### PROBLEM STATEMENT:
Rewrite the lines, substituting "Screen resolution" for every "Image resolution" and keeping everything else the same.

::::::

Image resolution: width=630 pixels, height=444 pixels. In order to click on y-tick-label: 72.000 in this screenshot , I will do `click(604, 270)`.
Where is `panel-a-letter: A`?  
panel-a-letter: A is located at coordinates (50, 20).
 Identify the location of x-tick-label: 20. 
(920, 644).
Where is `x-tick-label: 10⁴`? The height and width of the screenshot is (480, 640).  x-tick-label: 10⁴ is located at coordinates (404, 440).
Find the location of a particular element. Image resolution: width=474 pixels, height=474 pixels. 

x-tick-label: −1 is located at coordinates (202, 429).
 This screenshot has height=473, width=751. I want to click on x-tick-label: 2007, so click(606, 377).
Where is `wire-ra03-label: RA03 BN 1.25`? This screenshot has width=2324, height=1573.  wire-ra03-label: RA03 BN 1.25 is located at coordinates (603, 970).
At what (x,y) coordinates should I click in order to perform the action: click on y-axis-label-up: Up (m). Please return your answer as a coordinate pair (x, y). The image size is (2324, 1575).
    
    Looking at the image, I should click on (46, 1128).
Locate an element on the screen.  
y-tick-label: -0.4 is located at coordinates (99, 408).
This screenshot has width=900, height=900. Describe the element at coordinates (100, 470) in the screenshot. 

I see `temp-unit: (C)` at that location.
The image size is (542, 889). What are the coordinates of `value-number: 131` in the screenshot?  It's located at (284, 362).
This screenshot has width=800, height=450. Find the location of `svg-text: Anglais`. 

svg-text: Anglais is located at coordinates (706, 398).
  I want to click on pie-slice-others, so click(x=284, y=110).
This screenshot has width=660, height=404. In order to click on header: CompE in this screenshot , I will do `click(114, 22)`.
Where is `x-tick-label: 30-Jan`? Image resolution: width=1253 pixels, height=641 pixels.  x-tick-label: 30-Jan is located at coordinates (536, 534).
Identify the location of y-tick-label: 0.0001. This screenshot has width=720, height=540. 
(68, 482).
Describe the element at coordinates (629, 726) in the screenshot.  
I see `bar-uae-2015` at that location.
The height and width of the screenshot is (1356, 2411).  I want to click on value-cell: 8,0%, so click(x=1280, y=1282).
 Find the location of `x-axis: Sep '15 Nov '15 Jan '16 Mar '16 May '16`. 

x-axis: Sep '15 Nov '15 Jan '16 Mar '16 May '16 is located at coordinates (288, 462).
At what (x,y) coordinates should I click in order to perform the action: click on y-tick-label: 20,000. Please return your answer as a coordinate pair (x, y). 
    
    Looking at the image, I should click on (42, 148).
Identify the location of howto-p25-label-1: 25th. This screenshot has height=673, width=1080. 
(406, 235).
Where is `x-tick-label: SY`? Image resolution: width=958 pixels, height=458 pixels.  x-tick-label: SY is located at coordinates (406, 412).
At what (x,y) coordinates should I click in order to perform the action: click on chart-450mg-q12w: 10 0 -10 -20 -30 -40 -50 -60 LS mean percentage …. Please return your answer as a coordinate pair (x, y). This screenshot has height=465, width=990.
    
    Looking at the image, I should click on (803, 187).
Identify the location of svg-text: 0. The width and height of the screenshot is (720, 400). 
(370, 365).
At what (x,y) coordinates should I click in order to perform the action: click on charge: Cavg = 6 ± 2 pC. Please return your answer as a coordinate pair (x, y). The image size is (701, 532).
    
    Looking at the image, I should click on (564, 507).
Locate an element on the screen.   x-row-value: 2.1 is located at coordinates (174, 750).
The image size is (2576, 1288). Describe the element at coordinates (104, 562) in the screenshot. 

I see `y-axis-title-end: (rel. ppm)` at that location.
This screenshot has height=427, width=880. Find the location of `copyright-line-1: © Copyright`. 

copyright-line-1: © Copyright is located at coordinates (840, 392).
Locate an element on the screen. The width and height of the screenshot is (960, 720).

::::::

### SOLUTION FOR THIS PROBLEM:
Screen resolution: width=630 pixels, height=444 pixels. In order to click on y-tick-label: 72.000 in this screenshot , I will do `click(604, 270)`.
Where is `panel-a-letter: A`?  
panel-a-letter: A is located at coordinates (50, 20).
 Identify the location of x-tick-label: 20. 
(920, 644).
Where is `x-tick-label: 10⁴`? The height and width of the screenshot is (480, 640).  x-tick-label: 10⁴ is located at coordinates (404, 440).
Find the location of a particular element. Screen resolution: width=474 pixels, height=474 pixels. 

x-tick-label: −1 is located at coordinates (202, 429).
 This screenshot has height=473, width=751. I want to click on x-tick-label: 2007, so click(606, 377).
Where is `wire-ra03-label: RA03 BN 1.25`? This screenshot has width=2324, height=1573.  wire-ra03-label: RA03 BN 1.25 is located at coordinates (603, 970).
At what (x,y) coordinates should I click in order to perform the action: click on y-axis-label-up: Up (m). Please return your answer as a coordinate pair (x, y). The image size is (2324, 1575).
    
    Looking at the image, I should click on (46, 1128).
Locate an element on the screen.  
y-tick-label: -0.4 is located at coordinates (99, 408).
This screenshot has width=900, height=900. Describe the element at coordinates (100, 470) in the screenshot. 

I see `temp-unit: (C)` at that location.
The image size is (542, 889). What are the coordinates of `value-number: 131` in the screenshot?  It's located at (284, 362).
This screenshot has width=800, height=450. Find the location of `svg-text: Anglais`. 

svg-text: Anglais is located at coordinates (706, 398).
  I want to click on pie-slice-others, so click(x=284, y=110).
This screenshot has width=660, height=404. In order to click on header: CompE in this screenshot , I will do `click(114, 22)`.
Where is `x-tick-label: 30-Jan`? Screen resolution: width=1253 pixels, height=641 pixels.  x-tick-label: 30-Jan is located at coordinates (536, 534).
Identify the location of y-tick-label: 0.0001. This screenshot has width=720, height=540. 
(68, 482).
Describe the element at coordinates (629, 726) in the screenshot.  
I see `bar-uae-2015` at that location.
The height and width of the screenshot is (1356, 2411).  I want to click on value-cell: 8,0%, so click(x=1280, y=1282).
 Find the location of `x-axis: Sep '15 Nov '15 Jan '16 Mar '16 May '16`. 

x-axis: Sep '15 Nov '15 Jan '16 Mar '16 May '16 is located at coordinates (288, 462).
At what (x,y) coordinates should I click in order to perform the action: click on y-tick-label: 20,000. Please return your answer as a coordinate pair (x, y). 
    
    Looking at the image, I should click on (42, 148).
Identify the location of howto-p25-label-1: 25th. This screenshot has height=673, width=1080. 
(406, 235).
Where is `x-tick-label: SY`? Screen resolution: width=958 pixels, height=458 pixels.  x-tick-label: SY is located at coordinates (406, 412).
At what (x,y) coordinates should I click in order to perform the action: click on chart-450mg-q12w: 10 0 -10 -20 -30 -40 -50 -60 LS mean percentage …. Please return your answer as a coordinate pair (x, y). This screenshot has height=465, width=990.
    
    Looking at the image, I should click on (803, 187).
Identify the location of svg-text: 0. The width and height of the screenshot is (720, 400). 
(370, 365).
At what (x,y) coordinates should I click in order to perform the action: click on charge: Cavg = 6 ± 2 pC. Please return your answer as a coordinate pair (x, y). The image size is (701, 532).
    
    Looking at the image, I should click on (564, 507).
Locate an element on the screen.   x-row-value: 2.1 is located at coordinates (174, 750).
The image size is (2576, 1288). Describe the element at coordinates (104, 562) in the screenshot. 

I see `y-axis-title-end: (rel. ppm)` at that location.
This screenshot has height=427, width=880. Find the location of `copyright-line-1: © Copyright`. 

copyright-line-1: © Copyright is located at coordinates (840, 392).
Locate an element on the screen. The width and height of the screenshot is (960, 720).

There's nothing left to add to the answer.